El mensaje es nítido: mientras Bruno Fernandes esté, el brazalete tiene dueño. Sin embargo, el tiempo no se detiene ni siquiera en el llamado “Theatre of Dreams”. Llegará el día de la despedida y el United tendrá que buscar un nuevo líder para el vestuario.
Ahí entra otra voz autorizada, también con pasado campeón en Old Trafford: Lee Sharpe. Consultado por GOAL sobre quién podría recoger el testigo, el exextremo abrió el abanico de candidatos. “¿Capitanes? Creo que Harry Maguire ha hecho el trabajo bastante bien en el pasado. Estoy seguro de que puedes contar con él”, apuntó, reivindicando al central inglés, tantas veces cuestionado.
Sharpe miró también hacia la zaga para señalar otro nombre con madera de líder: “[Lisandro] Martinez atrás, creo que probablemente tiene perfil de capitán”. El argentino, intenso, agresivo y vocal, encaja en el molde clásico del defensa que ordena y manda desde su propia área.
El exjugador del United se detuvo igualmente en el centro del campo para rescatar a un futbolista que todavía busca su gran despegue en Old Trafford: “Creo que, si puede mantenerse en forma y jugar como lo ha hecho en temporadas anteriores, Mason Mount, con su experiencia, siempre estaría en la terna”, explicó. “Creo que no mandaría necesariamente por miedo, sino por ejemplo”, añadió, dibujando el retrato de un capitán más silencioso, pero influyente.
El talento emergente también entra en la ecuación.

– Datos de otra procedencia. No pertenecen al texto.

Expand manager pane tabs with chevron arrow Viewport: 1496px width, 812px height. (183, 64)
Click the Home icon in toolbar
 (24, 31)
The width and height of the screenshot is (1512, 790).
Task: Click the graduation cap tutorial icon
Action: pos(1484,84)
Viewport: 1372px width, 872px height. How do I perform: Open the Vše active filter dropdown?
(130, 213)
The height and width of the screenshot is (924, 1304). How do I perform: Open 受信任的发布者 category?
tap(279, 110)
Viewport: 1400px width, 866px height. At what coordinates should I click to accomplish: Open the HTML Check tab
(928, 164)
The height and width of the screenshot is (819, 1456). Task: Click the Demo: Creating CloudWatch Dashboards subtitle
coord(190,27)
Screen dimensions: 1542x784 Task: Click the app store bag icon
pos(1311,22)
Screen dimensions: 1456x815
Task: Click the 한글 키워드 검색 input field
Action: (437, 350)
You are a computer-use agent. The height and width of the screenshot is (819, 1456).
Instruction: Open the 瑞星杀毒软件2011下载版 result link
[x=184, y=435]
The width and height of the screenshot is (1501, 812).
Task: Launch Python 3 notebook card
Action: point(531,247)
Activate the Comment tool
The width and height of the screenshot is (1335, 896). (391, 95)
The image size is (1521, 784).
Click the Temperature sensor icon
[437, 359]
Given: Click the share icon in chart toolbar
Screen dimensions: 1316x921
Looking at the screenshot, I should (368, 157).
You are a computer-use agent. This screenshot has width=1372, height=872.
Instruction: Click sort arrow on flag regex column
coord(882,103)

Sharpe mencionó a Kobbie Mainoo, aunque con una incógnita: “No sé si Kobbie es un gran hablador dentro del vestuario, pero desde luego hay unos cuantos”, admitió, dejando claro que el relevo generacional no será cuestión de un solo nombre.
Y dejó la puerta abierta a un giro de guion en los próximos mercados: “No sé, quizá si Bruno se marchara en las próximas dos temporadas, podría llegar alguien que también viniera con la idea de ser capitán”. Un recordatorio de que, en un club como el Manchester United, el liderazgo se compra, se forma y, a veces, aterriza de golpe.
Mientras tanto, Bruno Fernandes sigue al frente. Con sus goles, sus asistencias, sus gestos airados y su exigencia constante. Con virtudes y defectos, pero con algo que no se discute: en un United que busca reencontrarse con su grandeza, el equipo todavía late al ritmo de su capitán. La cuestión es cuánto tiempo más podrá sostener él solo ese pulso.